Aim of the exercise: Please pick out and copy each line of the records below that contains the word "This". Case counts, so only matches with that exact capitalization qualify.

Source material:
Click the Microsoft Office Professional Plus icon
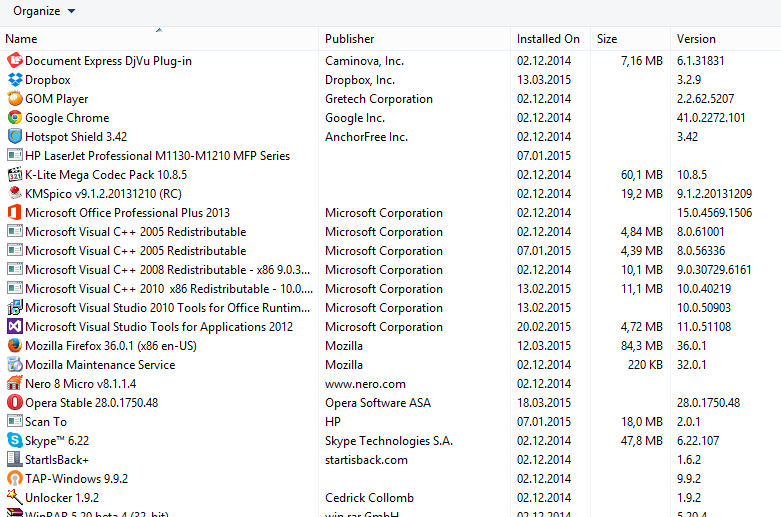The height and width of the screenshot is (517, 781). [15, 213]
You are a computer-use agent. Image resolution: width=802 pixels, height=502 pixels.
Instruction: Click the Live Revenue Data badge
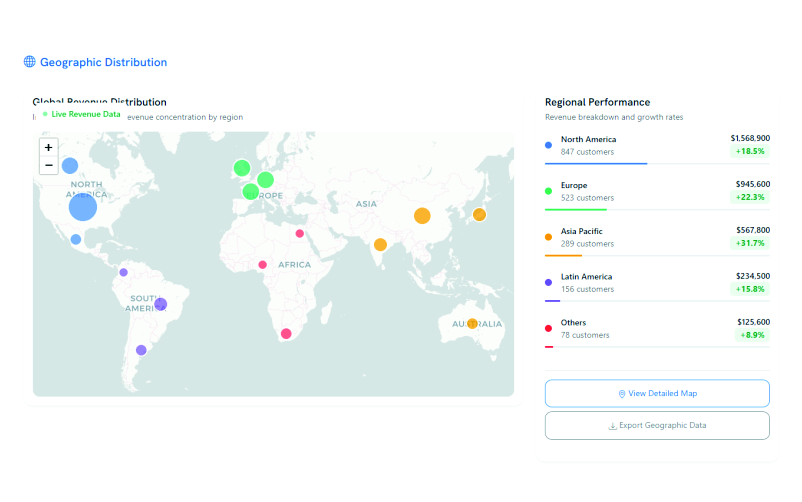pos(82,114)
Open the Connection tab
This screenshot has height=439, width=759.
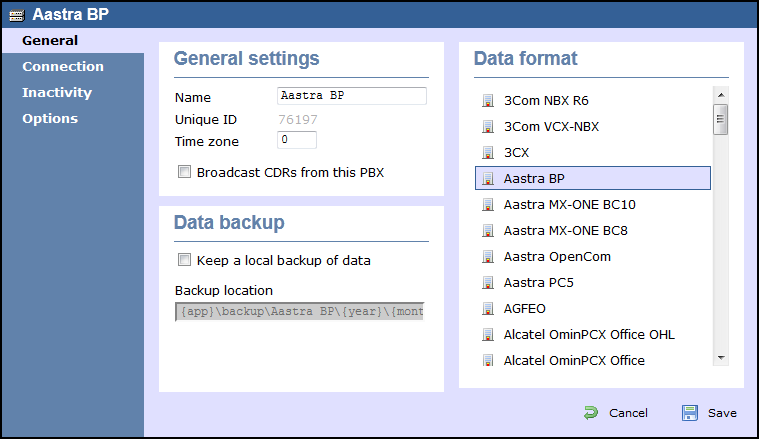pos(63,66)
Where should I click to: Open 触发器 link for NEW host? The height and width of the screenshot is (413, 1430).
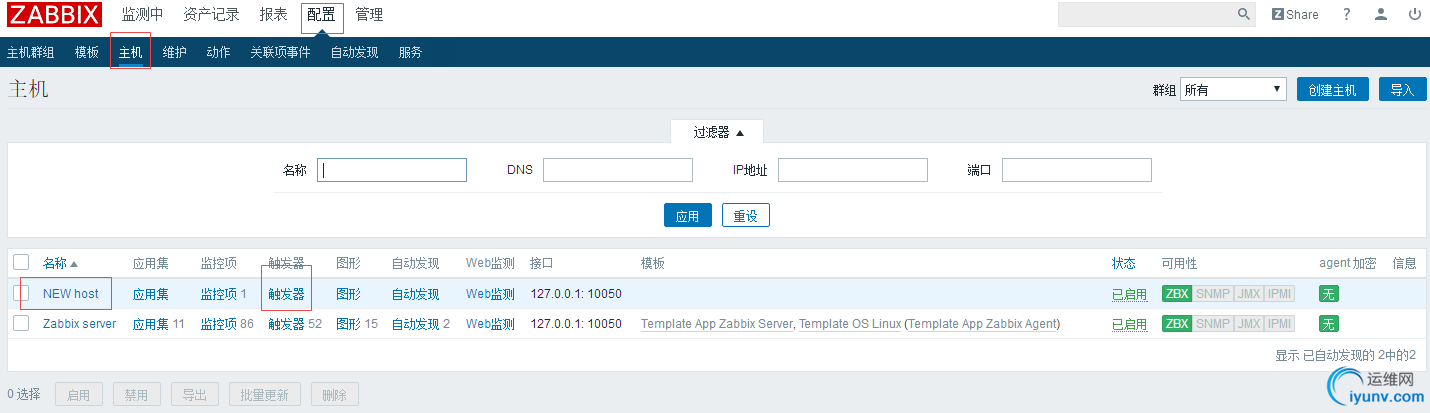(286, 294)
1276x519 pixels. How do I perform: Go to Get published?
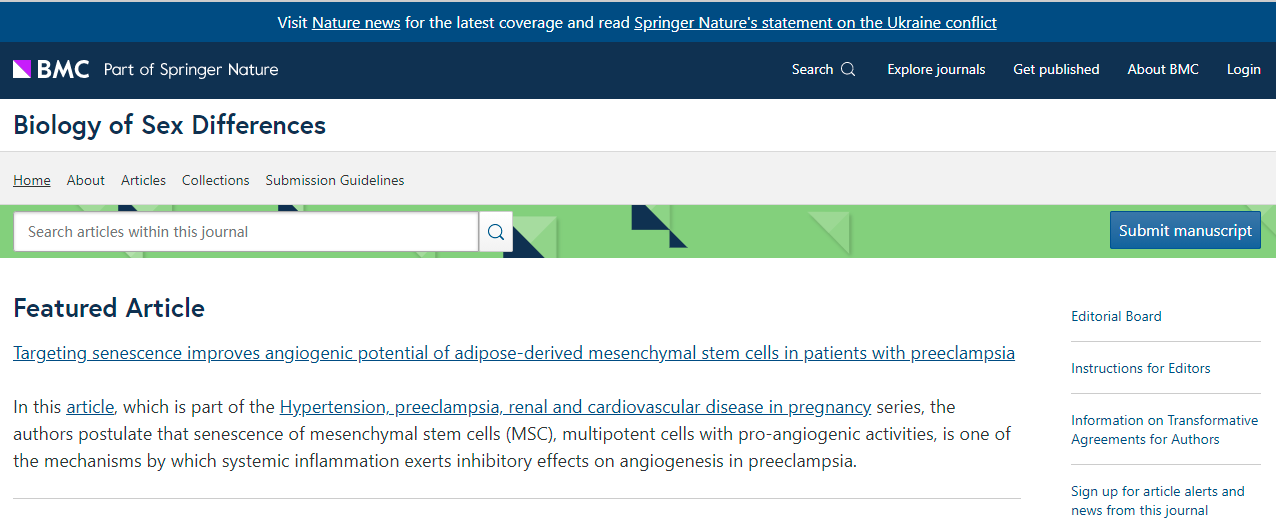point(1056,69)
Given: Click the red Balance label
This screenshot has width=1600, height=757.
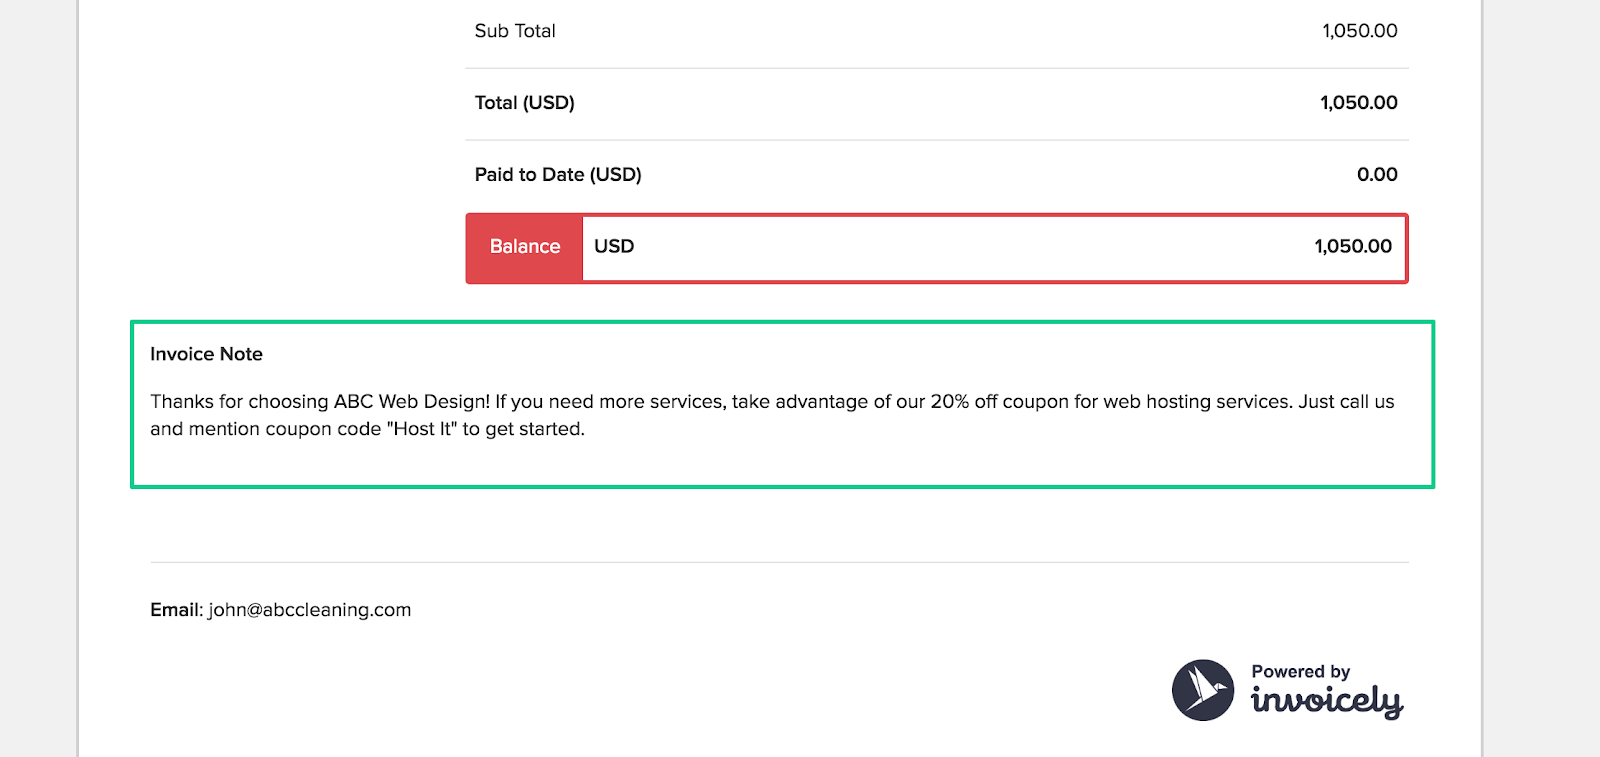Looking at the screenshot, I should tap(524, 247).
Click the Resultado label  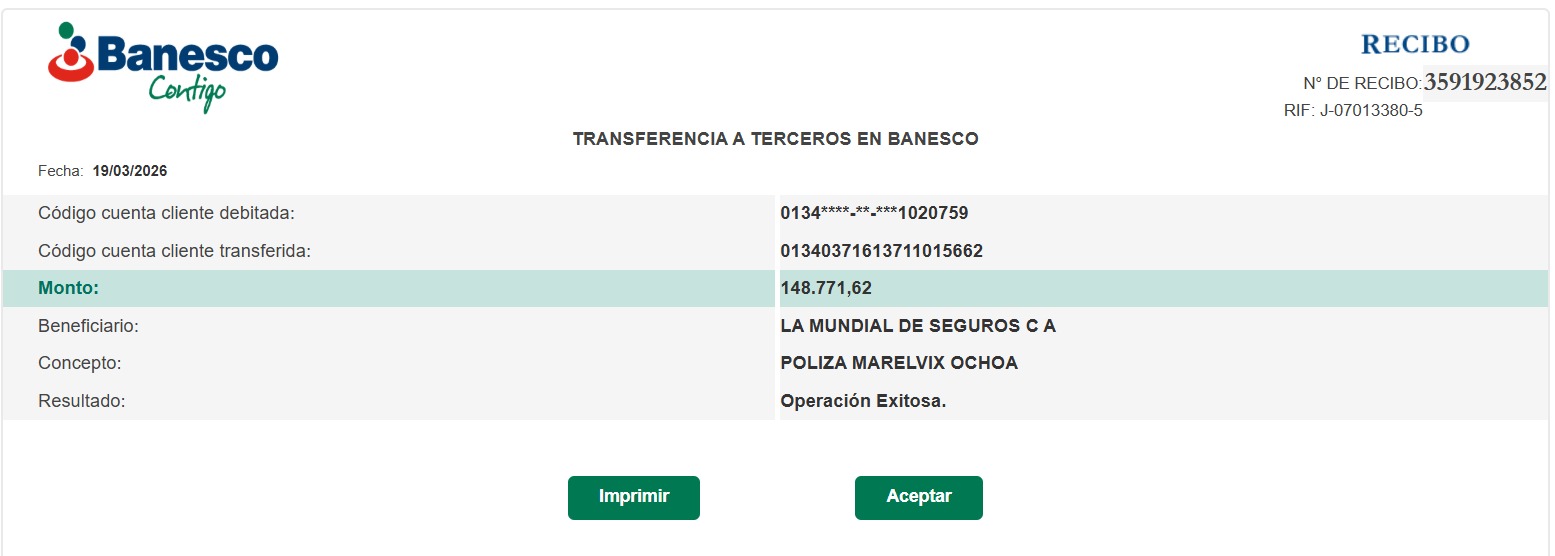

Result:
This screenshot has height=439, width=759.
This screenshot has width=1600, height=757.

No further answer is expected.